China Loses Biggest U.S. Creditor Status to Japan as Yuan Threatens Crash

President Barack Obama and Japanese Prime Minister Shinzo Abe visit the Lincoln Memorial on the National Mall in Washington, Monday, April 27, 2015
AP/Pablo Martinez Monsivais

Beijing is no longer America’s top creditor, ceding that position to the government of Japan after selling $41.3 billion of its U.S. Treasury holdings in October.

While Japan also let go of some of its U.S. debt holdings in October, the number was not significant enough to keep it in second place of nations holding Treasury debt. Reuters reports that current Chinese holdings are the lowest in more than six years, though Japan had already overtaken China in ownership of U.S. debt once in February 2015.

While possessing more U.S. debt gives China more leverage over America in a general sense, it does little to aid the value of its own national currency, the yuan. CNN notes that China has been buying up as much of the yuan as it can to keep demand as high as possible, and thus strengthen the yuan’s value.
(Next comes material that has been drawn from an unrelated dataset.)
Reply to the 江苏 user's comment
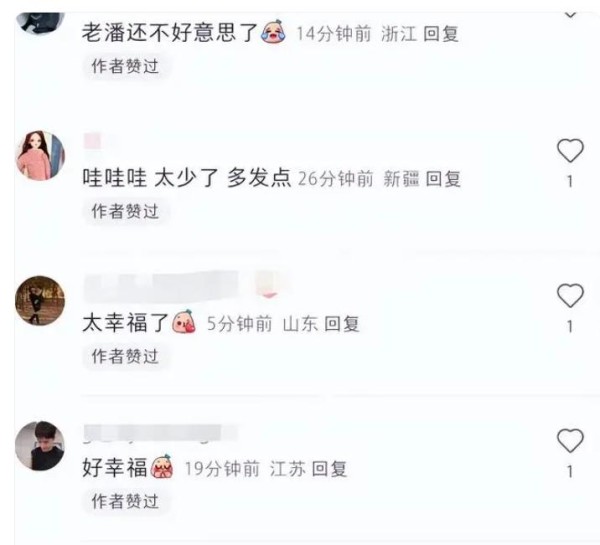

The currency is currently at an eight-year-low in value, the news outlet adds.

“China has been consciously cutting its holdings of U.S. Treasuries, to defend the yuan, and it’s hard to stop this trend,” Zhou Hao, Singapore-based economist with Commerzbank, told Reuters, noting that he expects China to keep selling off its holdings, even if that means giving Japan more control over American debt.

The October numbers were released Thursday and do not reflect what Chinese investors chose to do following the election of Donald Trump, a consistent critic of the Chinese government, to the American presidency. Japan’s Kyodo News notes, however, that Chinese government data “showed the country’s foreign exchange reserves shrank [by] $69.1 billion in November from October to $3.0515 trillion, suggesting that Beijing may have further cut its U.S. bond holdings.” The numbers released this week come from the U.S. Treasury Department.
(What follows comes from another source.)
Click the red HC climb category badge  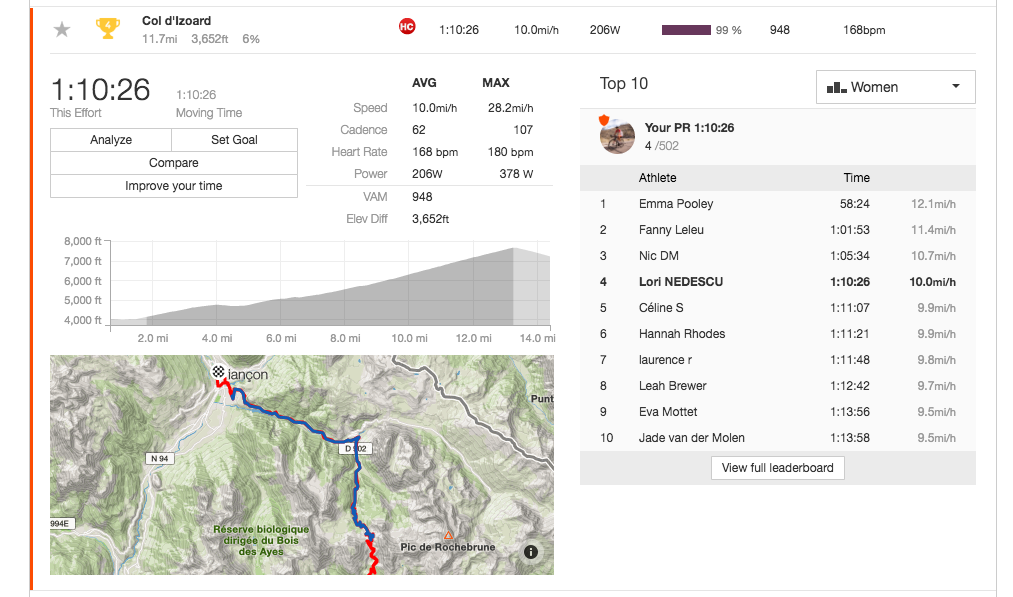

America’s current national debt stands at $19.8 trillion. Other major creditors include Ireland, the Cayman Islands, and Brazil.
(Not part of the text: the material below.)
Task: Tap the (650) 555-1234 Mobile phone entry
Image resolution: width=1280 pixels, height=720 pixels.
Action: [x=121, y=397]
Perhaps anticipating that investors would read bad economic news for China from its sales of U.S. debt, the Chinese state-run People’s Daily ran a column this week arguing that the United States has a serious debt problem that threatens the development of the entire globe, and predicting that President-elect Trump would increase the national debt by another $10 trillion, “put[ting] the U.S. government under huge financial pressure.”

China’s CCTV, state-run but often behaving more as a common news outlet than a government mouthpiece, published a piece, instead highlighting the reasons to be hopeful for a President-elect Trump, including “Trump’s pledge in the initial days of the presidency to pull out of the TPP (Trans-Pacific Partnership)” and the fact that Trump “value[s] the importance of a strong business acumen.”

While the U.S. national debt is a great risk to the American economy, China’s own debt is arguably a greater threat to the communist nation’s economy. China’s debt grew by $26 trillion this century, which the National Interest notes is “greater than the GDP of the United States, Japan and Germany combined.”

The publication adds that, except for Japan, China is the most indebted country in the world. As the Federal Reserve increases U.S. interest rates, it continues to challenge the value of the yuan, which forces China to increase its own national debt as it keeps yuan demand high by buying up the currency. The Federal Reserve raised interest rates on Wednesday and is expected to do so again shortly after the new year.

Even in noting that China’s refusal to lend the U.S. as much money as it consistently has may hurt the American economy, Reuters argues that “such a move would roil global markets and likely even rebound on China’s own, making this, in some analysts’ minds, a worst case scenario short of war.”